В кино или на концерте, в момент исполнения какого-нибудь проникновенного произведения, они вспоминали о сыне, даже не позволяя себе намека на это ни взглядом, ни вздохом, ни прикосновением. Знали они, что он здесь, что способен возникнуть рядом в любое мгновение, но никто и никогда в это мгновение не готов был сказать ему – довольно боли, хватить мучить себя и нас – пусть он покоится с миром. И во время еды, и во время путешествия, и на встрече с друзьями на вечеринке, и даже во время шоппинга, в супермаркете, – они всегда могли увидеть его, почувствовать и порадоваться общению с ним.
Они были вместе. Во всем.
За исключением секса.
Ибо в сексе есть место только двоим. Мужчине и женщине, а их сыну, мертвому или живому, не было места ни в постели, ни в их спальне. Потому что если мертвый сын проскользнул бы в их сознание хоть на мгновение в прикосновении ли руки, или в мимолетном движении тела, всякая возможность секса в ту же секунду стала бы невозможной и, более того, показалась бы отвратительной. Возможно, чтобы не допустить этого, с самого первого дня после похорон до последнего вздоха в этой жизни ее сестра покончила, со всей присущей ей решительностью, с любыми попытками секса – для себя и, разумеется, тем самым для мужа. И как же он мог переубедить ее, если знал, что она убеждена: в любой момент в сознании своем она может открыть дверь и мысленно позвать Эяля, сказав: «сынок, мой дорогой, вернись, я снова так соскучилась по тебе». А он… мог ли он сказать в минуту любовных объятий: «дорогой мой, одну минутку, подожди чуть-чуть. Ты появился слишком рано… точно так же, как в день, когда ты был зачат, это – тоже поле боя, и если ты сделаешь хоть один шаг в душу этой голой женщины, которую я сейчас держу в своих руках, я сокрушу тебя дружественным огнем»…
Капли дождя медленно стекали с лобового стекла, хотя еще минуту назад сияло солнце. Дорога постепенно пропадала среди покрытых лесом холмов.
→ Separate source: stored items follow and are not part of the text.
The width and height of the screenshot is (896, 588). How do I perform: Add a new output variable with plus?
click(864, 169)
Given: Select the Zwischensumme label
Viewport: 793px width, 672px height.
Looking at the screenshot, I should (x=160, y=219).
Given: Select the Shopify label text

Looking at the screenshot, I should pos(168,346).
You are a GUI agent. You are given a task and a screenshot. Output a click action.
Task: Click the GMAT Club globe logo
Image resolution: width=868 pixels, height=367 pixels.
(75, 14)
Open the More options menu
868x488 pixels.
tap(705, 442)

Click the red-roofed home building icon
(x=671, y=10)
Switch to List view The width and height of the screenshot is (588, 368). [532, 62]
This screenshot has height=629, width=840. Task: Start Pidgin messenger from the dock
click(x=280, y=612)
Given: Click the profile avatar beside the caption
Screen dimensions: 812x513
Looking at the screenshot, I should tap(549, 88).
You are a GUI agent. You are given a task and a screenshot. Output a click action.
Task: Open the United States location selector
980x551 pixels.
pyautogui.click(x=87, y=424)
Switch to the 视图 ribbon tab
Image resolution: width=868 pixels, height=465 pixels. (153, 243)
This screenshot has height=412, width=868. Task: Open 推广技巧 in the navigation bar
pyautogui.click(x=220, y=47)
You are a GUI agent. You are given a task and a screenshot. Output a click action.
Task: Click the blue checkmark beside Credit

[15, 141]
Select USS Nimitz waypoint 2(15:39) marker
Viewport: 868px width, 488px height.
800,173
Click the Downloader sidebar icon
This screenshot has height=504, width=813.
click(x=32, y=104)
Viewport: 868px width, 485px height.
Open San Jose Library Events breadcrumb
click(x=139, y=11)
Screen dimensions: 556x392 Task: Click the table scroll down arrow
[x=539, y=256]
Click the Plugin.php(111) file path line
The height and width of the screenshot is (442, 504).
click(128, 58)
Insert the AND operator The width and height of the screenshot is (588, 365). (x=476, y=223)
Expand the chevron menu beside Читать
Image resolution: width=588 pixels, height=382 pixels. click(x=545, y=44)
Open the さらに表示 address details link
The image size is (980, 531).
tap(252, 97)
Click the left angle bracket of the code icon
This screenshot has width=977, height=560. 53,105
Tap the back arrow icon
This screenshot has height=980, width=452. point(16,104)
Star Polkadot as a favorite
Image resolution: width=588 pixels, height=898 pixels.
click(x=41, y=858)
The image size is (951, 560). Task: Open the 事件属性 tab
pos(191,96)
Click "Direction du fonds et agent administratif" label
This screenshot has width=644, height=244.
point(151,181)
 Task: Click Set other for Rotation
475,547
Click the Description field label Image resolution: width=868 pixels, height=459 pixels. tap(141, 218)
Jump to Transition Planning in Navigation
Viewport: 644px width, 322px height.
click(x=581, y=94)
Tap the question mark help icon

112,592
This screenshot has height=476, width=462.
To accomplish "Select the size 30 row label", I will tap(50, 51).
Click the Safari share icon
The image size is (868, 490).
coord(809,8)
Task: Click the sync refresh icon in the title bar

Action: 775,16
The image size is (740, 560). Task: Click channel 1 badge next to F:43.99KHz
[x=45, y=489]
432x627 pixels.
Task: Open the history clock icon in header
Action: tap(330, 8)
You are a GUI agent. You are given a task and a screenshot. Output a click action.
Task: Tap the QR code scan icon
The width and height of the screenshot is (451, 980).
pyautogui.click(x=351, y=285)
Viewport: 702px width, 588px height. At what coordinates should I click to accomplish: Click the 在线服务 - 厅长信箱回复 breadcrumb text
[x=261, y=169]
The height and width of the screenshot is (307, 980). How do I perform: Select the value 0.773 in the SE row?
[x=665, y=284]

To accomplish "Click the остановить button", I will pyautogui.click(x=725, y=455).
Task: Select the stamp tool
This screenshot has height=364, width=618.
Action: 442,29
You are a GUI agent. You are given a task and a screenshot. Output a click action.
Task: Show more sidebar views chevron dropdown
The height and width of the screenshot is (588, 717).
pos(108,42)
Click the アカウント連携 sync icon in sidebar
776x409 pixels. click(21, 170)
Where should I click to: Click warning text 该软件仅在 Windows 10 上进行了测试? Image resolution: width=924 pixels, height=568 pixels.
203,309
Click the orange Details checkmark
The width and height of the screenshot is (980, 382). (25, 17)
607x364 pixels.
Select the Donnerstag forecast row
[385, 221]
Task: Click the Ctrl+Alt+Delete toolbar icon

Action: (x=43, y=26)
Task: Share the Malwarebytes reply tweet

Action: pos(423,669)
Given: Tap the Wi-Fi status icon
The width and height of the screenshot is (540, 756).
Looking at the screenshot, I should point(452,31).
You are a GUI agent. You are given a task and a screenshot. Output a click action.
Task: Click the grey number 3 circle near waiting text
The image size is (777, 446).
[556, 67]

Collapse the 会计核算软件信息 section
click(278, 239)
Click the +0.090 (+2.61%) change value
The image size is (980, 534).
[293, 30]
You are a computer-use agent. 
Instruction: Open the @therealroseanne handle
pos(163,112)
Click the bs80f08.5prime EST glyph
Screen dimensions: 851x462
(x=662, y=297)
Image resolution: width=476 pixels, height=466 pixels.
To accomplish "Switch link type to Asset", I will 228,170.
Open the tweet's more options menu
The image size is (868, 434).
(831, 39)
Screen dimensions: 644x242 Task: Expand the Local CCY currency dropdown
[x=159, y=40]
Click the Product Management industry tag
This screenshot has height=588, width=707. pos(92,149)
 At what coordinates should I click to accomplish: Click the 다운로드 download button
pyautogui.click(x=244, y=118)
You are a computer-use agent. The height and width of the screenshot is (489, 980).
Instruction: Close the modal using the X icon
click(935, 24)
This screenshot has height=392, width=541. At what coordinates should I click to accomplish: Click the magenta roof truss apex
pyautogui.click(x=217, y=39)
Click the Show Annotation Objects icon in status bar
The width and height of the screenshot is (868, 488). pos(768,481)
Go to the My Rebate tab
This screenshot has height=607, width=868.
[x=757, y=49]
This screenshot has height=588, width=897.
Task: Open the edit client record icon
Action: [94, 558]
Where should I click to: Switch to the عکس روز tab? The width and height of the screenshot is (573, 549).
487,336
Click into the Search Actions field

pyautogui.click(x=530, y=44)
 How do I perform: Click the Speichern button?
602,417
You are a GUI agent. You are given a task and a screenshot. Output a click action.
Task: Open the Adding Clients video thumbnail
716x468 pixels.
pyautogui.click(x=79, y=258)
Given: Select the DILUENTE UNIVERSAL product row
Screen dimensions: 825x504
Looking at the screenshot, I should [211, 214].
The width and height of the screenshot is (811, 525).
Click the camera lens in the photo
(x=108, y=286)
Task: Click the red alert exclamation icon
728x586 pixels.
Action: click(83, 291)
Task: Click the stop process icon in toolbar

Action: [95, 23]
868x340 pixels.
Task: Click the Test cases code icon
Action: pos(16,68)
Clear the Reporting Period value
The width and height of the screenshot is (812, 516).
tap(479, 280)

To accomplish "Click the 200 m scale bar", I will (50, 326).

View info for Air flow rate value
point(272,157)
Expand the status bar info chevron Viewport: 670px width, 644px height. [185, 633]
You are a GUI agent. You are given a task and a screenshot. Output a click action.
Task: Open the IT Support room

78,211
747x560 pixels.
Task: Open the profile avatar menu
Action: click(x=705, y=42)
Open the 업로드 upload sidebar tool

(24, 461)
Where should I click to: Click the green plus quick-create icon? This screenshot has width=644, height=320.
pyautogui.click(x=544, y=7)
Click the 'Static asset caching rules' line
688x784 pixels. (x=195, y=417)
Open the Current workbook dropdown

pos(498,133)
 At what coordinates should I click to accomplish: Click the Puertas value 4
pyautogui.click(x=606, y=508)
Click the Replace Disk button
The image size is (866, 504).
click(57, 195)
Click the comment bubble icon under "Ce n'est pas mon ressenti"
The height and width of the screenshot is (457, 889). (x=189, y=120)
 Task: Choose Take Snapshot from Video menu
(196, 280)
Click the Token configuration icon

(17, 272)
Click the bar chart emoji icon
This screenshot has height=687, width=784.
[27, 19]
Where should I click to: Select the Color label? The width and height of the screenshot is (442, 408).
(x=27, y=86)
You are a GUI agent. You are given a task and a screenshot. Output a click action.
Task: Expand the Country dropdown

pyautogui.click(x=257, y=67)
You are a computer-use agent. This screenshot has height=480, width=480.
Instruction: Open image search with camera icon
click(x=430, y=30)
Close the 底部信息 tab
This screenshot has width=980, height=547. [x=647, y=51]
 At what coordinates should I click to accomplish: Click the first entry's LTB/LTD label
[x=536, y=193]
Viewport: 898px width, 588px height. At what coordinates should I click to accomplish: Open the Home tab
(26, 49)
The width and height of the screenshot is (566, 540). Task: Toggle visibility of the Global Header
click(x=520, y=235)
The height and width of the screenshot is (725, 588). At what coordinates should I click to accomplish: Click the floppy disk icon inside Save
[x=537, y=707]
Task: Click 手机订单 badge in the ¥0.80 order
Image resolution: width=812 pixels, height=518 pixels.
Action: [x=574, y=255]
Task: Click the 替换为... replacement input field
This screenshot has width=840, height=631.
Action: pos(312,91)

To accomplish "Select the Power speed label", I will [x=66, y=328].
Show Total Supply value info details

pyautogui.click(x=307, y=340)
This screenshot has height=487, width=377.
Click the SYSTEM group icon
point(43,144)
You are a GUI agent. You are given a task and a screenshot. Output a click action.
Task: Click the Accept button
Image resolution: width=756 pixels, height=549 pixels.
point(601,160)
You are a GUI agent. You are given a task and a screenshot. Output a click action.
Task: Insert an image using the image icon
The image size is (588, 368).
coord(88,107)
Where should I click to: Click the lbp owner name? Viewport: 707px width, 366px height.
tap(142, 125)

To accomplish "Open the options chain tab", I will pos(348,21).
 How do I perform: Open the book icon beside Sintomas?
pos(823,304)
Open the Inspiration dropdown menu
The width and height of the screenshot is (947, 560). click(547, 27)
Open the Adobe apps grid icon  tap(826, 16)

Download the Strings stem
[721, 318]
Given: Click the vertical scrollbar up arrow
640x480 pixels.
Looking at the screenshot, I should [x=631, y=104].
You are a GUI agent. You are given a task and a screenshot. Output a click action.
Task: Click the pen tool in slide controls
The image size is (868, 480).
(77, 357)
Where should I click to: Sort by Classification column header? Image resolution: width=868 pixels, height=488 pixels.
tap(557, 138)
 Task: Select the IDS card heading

Когда Ирми увидел, как Даниэла, которая внимательно слушала все, о чем он говорил, пораженно замолчала, он вновь повернулся лицом к дороге, в знак того, что исповедь закончена и говорить больше нечего.
Но для Даниэлы разговор еще не был закончен. Не пытаясь перекрыть своим голосом рев автомобильного двигателя, она подалась вперед и коснулась губами лысой головы зятя, сказав сдавленным голосом:
– Твоя исповедь так болезненна и понятна, как и естественна. Неделями после его смерти, когда мы думали о тебе, мы также не могли притронуться друг к другу. И Амоц, который всегда хотел меня, он в то время понял все и не склонял, не принуждал меня к сексу. Ни говоря ни слова. Не пускаясь ни в какие объяснения, он принял добровольное воздержание… своего рода целибат. А потом с ним стали происходить странные вещи… и продолжают происходить время от времени даже сейчас. В кино, оказавшись в темноте, он вдруг начинает плакать… даже если на экране показывают какую-нибудь ерунду. А когда я гляжу на него, то вижу – он не в себе, хотя, может быть, ему просто стыдно за эти слезы.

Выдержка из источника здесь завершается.